To this end, in 1946, it was built a small series of test facilities TU-2LL ( Letayuschaya Laboratoriya - the term was subsequently traditional naming of these machines.) The test engine was mounted under the fuselage of the bomber on a special frame, which could change its position regarding hydraulically to study the behaviour of engines at different angles of attack.
Starting in 1947, the following engines were tested on these aircraft:
- And I listed only serial cars whose engines got a ticket to the sky, having passed tests on a Tu-2LL aircraft, engines that went into experimental planes or for some reason did not go into production and did not list, there are a lot of them. In addition, the aircraft underwent tests and direct-flow engines designed by V.N.Chelomey , which were subsequently used on the first Soviet cruise missiles.

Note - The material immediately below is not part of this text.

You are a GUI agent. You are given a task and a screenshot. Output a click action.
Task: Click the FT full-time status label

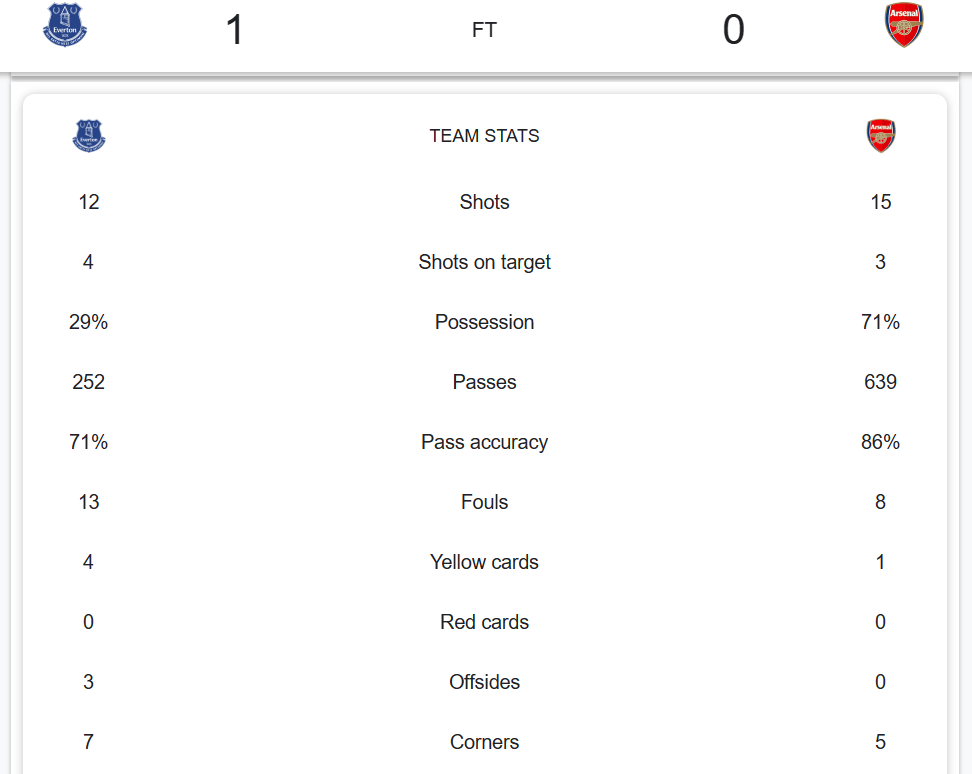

Unfortunately, there were some black pages in the career of this aircraft: on September 18, 1947, when performing a test flight on the Tu-2LL, a crew of test pilot I.F. Yakubov died. and lead engineer D. Ginzburg, - having incorrectly estimated the speed of a jet engine, they couldn’t return to the airfield after a test flight due to excessive fuel consumption and died when making an emergency landing.
Thus, this rather exotic type of little-known aircraft became, in fact, the “godfather” of the first (and partly the second) generation of Soviet jet aircraft and cruise missiles . It is difficult to overestimate its role in the formation of the USSR Air Force and Navy, so now I am restoring justice a bit, recalling this machine.